CS 194-26 Project 6A

Image Warping and Mosaicing - Part 1

Completed by Alex Krentsel

Yosemite stiched together and blended with optimized feathered blending

Description

In this project, we are going to be stitching images together to create image mosaics. We first get a pair of images take from the same point in space, only turning the camera to take the second image, with part of the image overlapping. We then define at least 4 corresponding points between the two images. We use this information to solve for a homography matrix, then apply this matrix to transform the first image into the "plane" of the second image, and translate the images to line up correctly, producing a panoramic mosaic image. We can optionally use some blending methods to make the alignment look smoother, as I have done below.

Shooting the Photos


I shot a a bunch of sets of photos for this project. I also dug into my Google Photos and pulled out some old photos of mine from Europe to use. I also experimented with some photos from online of Yosemite and other places.

Here are a few of the images that I gathered:


I then labeled the pairs of images that I collected with sets of 4 corresponding points and stored them in a text file for each pair of images.

Recovering Homographies

Once I labeled the pairs of images with sets of corresponding points, I could proceed to find the matrix to trasnform the points in one image to the corresponding points in the other image. This matrix is called a homogrpahy matrix. To find this matrix, we can set up a system of equations, where each equation comes from application of the homography matrix (which is made up of 9 unknowns):


We can set i to be 1, and therefore are left with 8 unknowns. Therefore we need 4 points to have a solvable set of equations, since each pair of points provides both an x and a y correspondance. We use linear least squares to solve for the 8 unknonws that we need to define our homography matrix. We use the homography equation in the future parts.

Image Rectification


Once we have a homograpy matrix, we can now change image perspective and apply rectification. In rectification, we select points in the image that correspond to a known shape in the real world and transform the image to match that known shape. See my results below:

On the left is the original image, on the right we used a homagraphy to rectify the Ukrainian woman.


On the left is the original image, in the middle is after a homographic rectification is applied, and on the right is the cropped final image.


Mosaic Image Blending

Finally, once we have homographies working correctly, we can project images onto the same "plane" by apply the homographic transformation for the corresponding points between two images to the first image to map the first image to the "plane" of the second image. We then translate the first image by the amount dictated by the correspondance between the point mappings.

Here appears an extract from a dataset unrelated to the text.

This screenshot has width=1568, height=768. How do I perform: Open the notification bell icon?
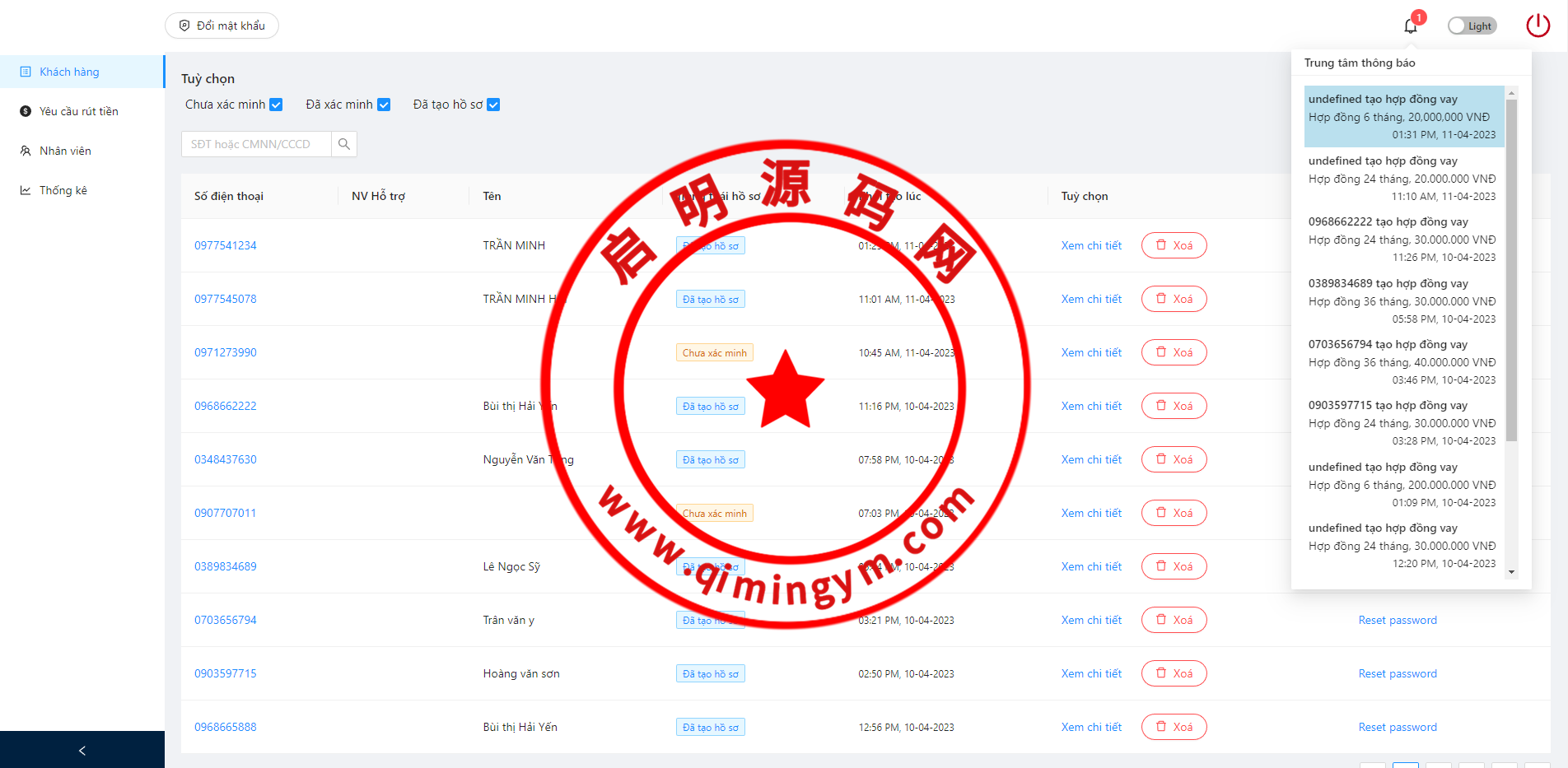pos(1410,26)
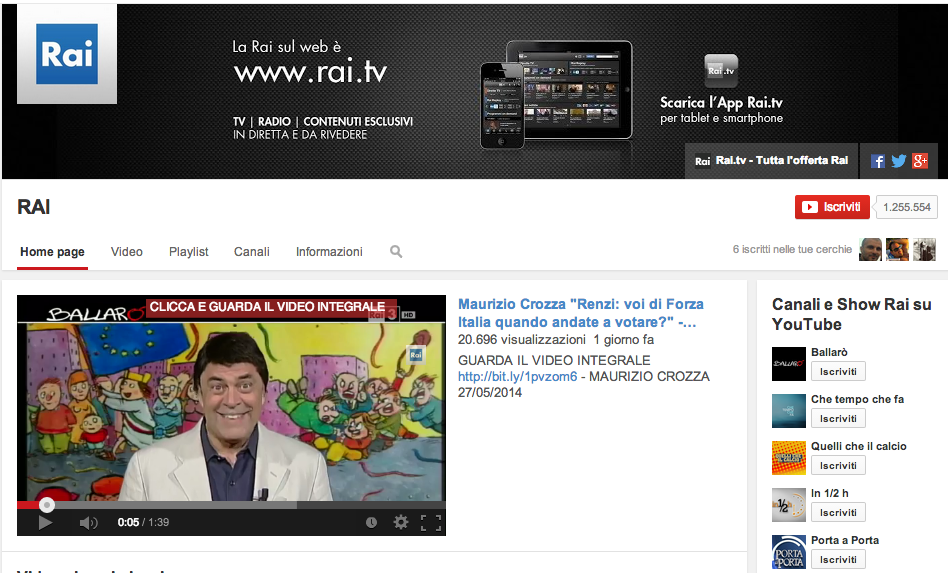
Task: Open the Porta a Porta channel thumbnail
Action: (789, 553)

This can produce a result with a sharp edge between the two images, so we can use some feather-blending to smooth out the edge between the two images and make the mosaic loom more natural.

Results:

Apartment Photos


Combing these two images, I got these results:

Naive blending on the left, horizontal feathered blending on the right

Now, this result looks pretty decent. But the horizontal feathered blending isn't perfect. Because the blending is only horizontal, you can still see the horizontal seams (in particular at the top). To deal with this, I made some modifications and added complementary vertical blending as well, producing this final result:

For the other two examples, I'll leave out the suboptimal blending result.

Forest Photos


Combing these two images, I got these results:

Naive blending on the left, optimized feathered blending on the right

This one turned out reasonably well as well, but there are some things that don't align exactly. I think this is because this is such a complicated image (lots of fine details), so it's easier to tell when something isn't perfectly aligned. Also, it was harder to match up points exactly because there weren't many hard corners, so some of the points could have been off by a little.

Yosemite Photos


Combing these two images, I got this result:

Optimized feathered blending

This one turned out really, really well. The seam is nearly impossible to see. The optimized blending makes it look great. I think it looks particularly good because the mountains are so far away, so any sort of accidental movement on the part of the camera is treated basically as error that is quite small and doesn't affect much.

Summary of What I've Learned

I've learned that homographies are super cool. It's especially amazing to see the additional power that we get by just adding one more corresponding point, as compared with the last project doing face morphing. An extra point of information let's us do way, way more things.

I've also learned that it takes a decent amount of thinking to figure out a nice way to blend the seam along two two slightly different images. Feathered blending isn't as easy as it seems. I'm looking forward to the second half of the project.